作業内容: 原文のうち「出典:多摩美術大学研究紀要第20号 2005年掲載」を含む箇所から「で、その技術を紹介していた。」までを、「講義」を「授業」に置き換えて書き直す。

2010年4月1日

金工の埋蔵物 「湯床吹き」と「鍛金」をめぐって16

金工の埋蔵物 「湯床吹き」と「鍛金」をめぐって16

先輩でもあり、鍛金のスジミチやRAVEPORTEで一緒に活動していた関井一夫さんの学術論文を本人の許可のもとに連続掲載しま す。

出典:多摩美術大学研究紀要第20号 2005年掲載

3-3.湯床吹きは何故生き残ったのか

「湯床吹き」は、東京美術学校の時代から東京藝術大学鍛金研究室の一部で伝承されていた。論者は、三井安蘇夫氏から伊藤廣利氏(14)に直伝されたものを、伊藤氏に教授願った。また三井氏は、同学大学院鍛金専攻学生を対象とした「工芸制作法」という講義の中で、その技術を紹介していた。

収集資料:
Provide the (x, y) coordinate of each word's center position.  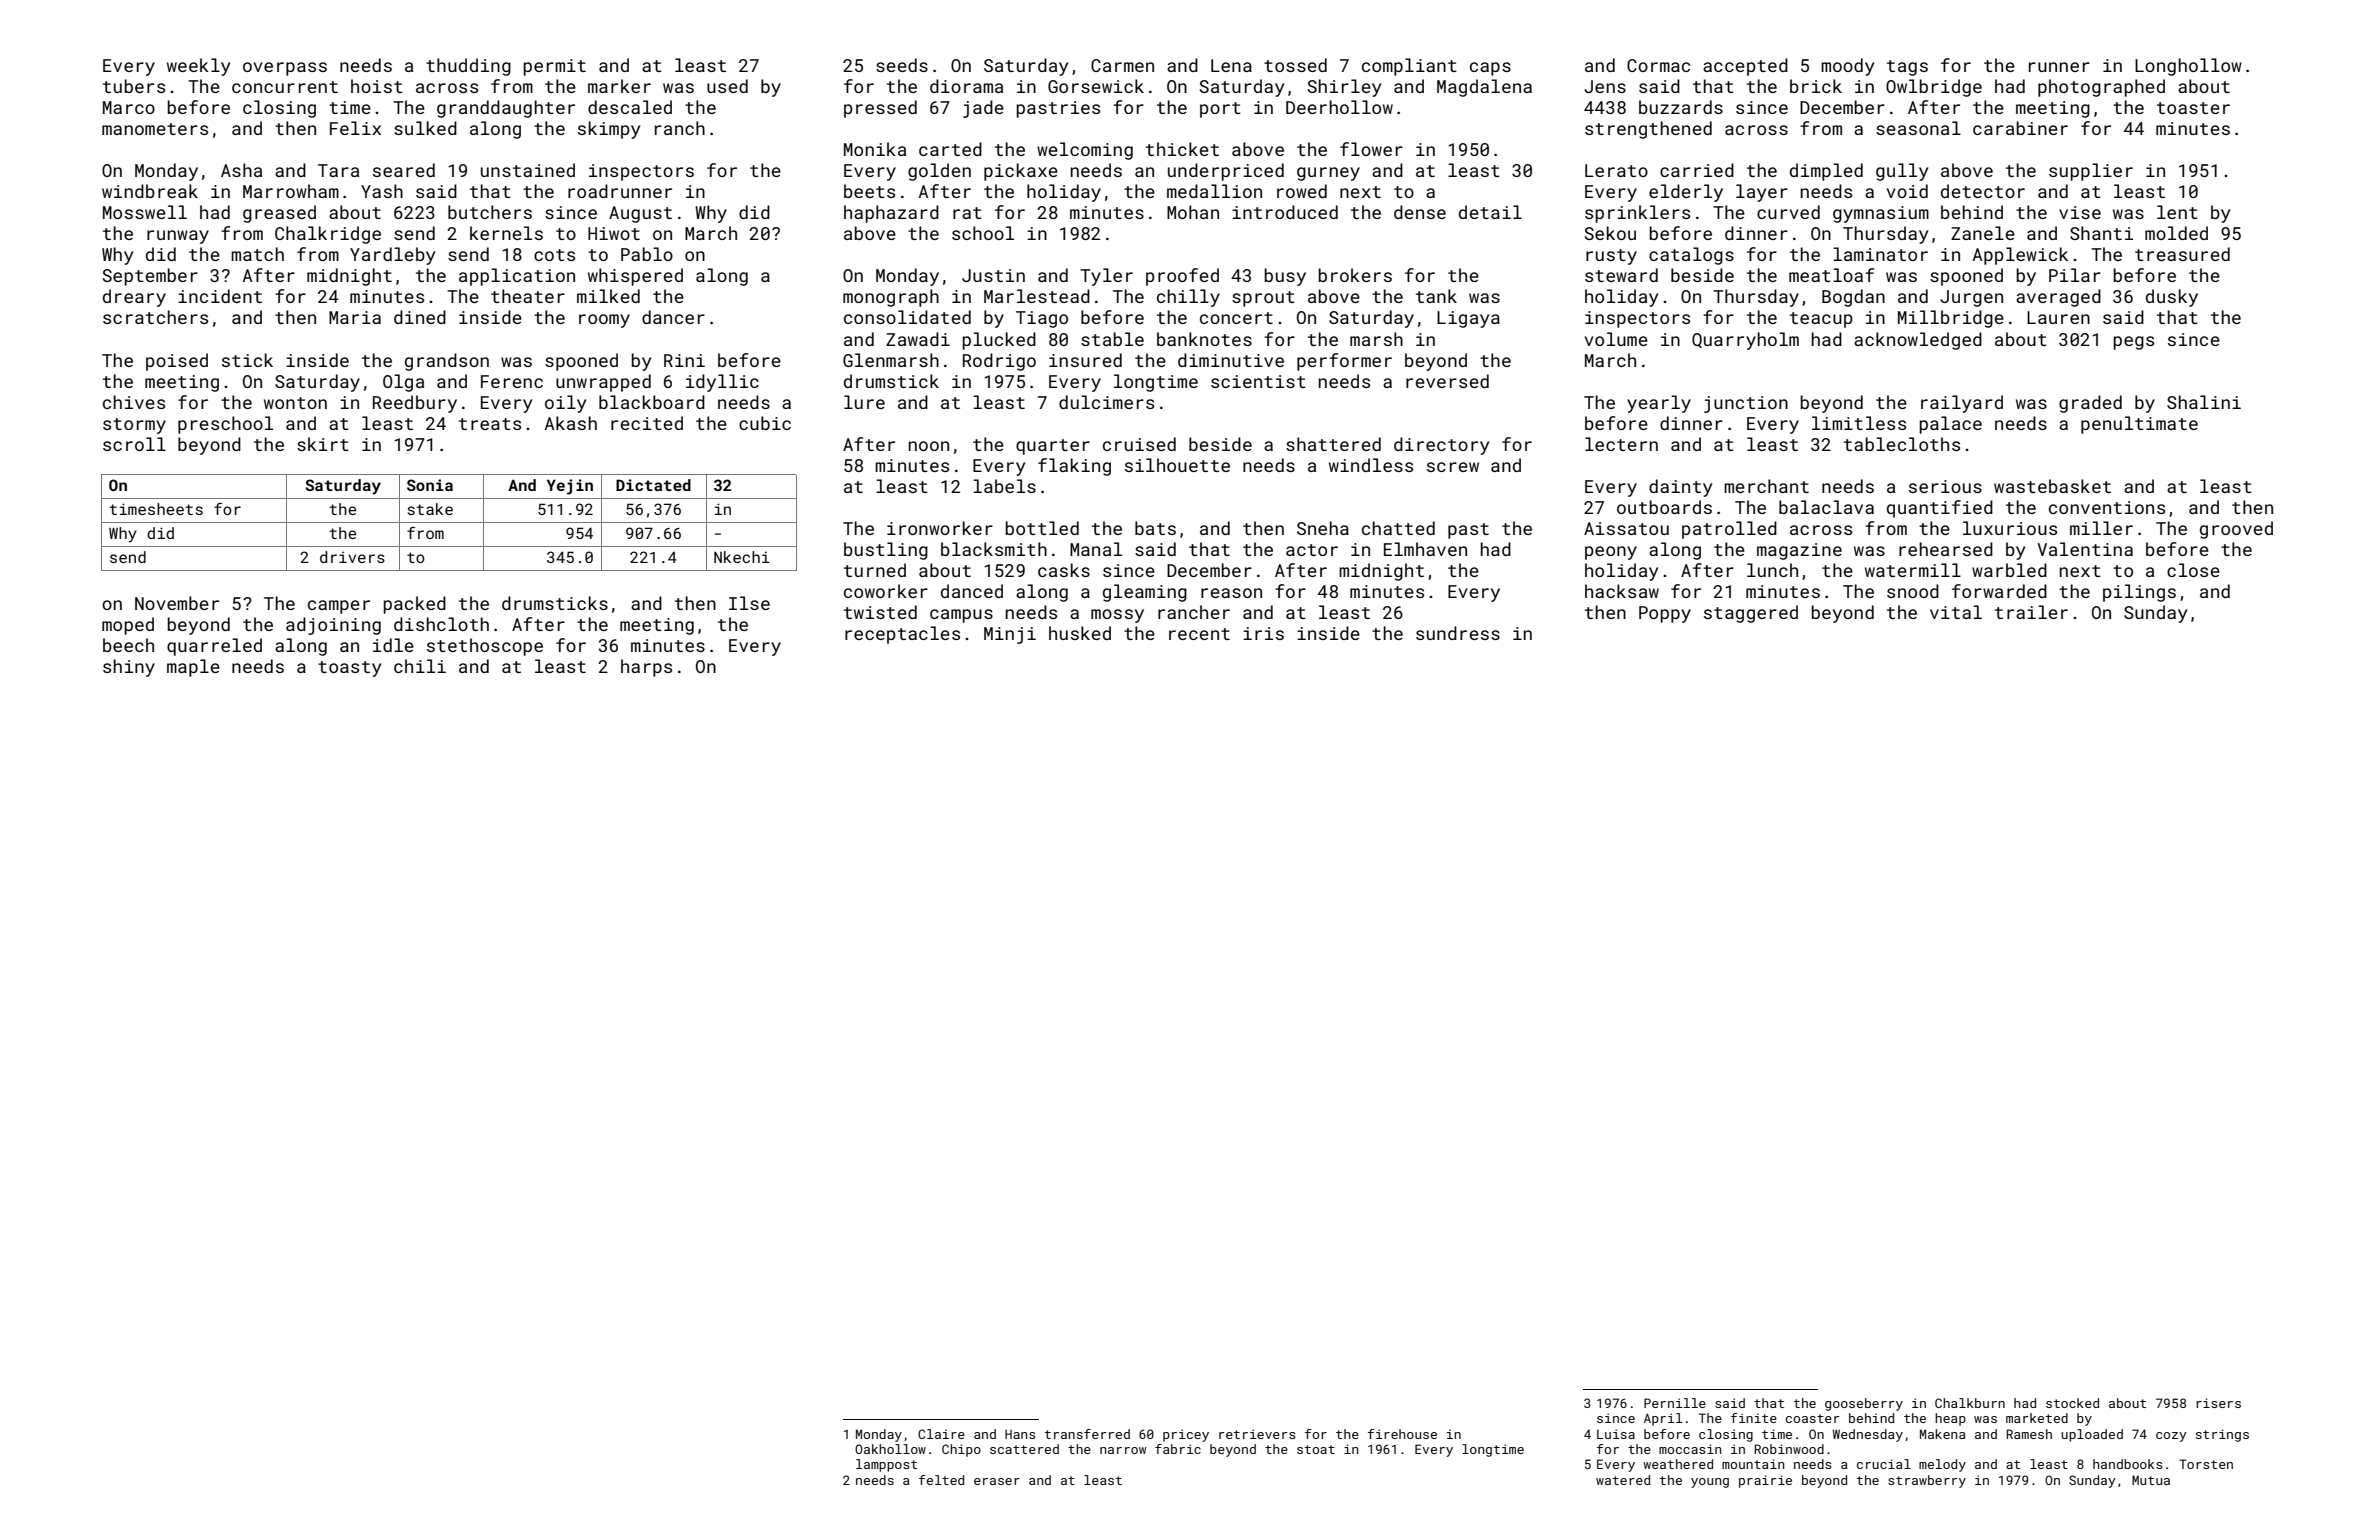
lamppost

解答例:
出典:多摩美術大学研究紀要第20号 2005年掲載

3-3.湯床吹きは何故生き残ったのか

「湯床吹き」は、東京美術学校の時代から東京藝術大学鍛金研究室の一部で伝承されていた。論者は、三井安蘇夫氏から伊藤廣利氏(14)に直伝されたものを、伊藤氏に教授願った。また三井氏は、同学大学院鍛金専攻学生を対象とした「工芸制作法」という授業の中で、その技術を紹介していた。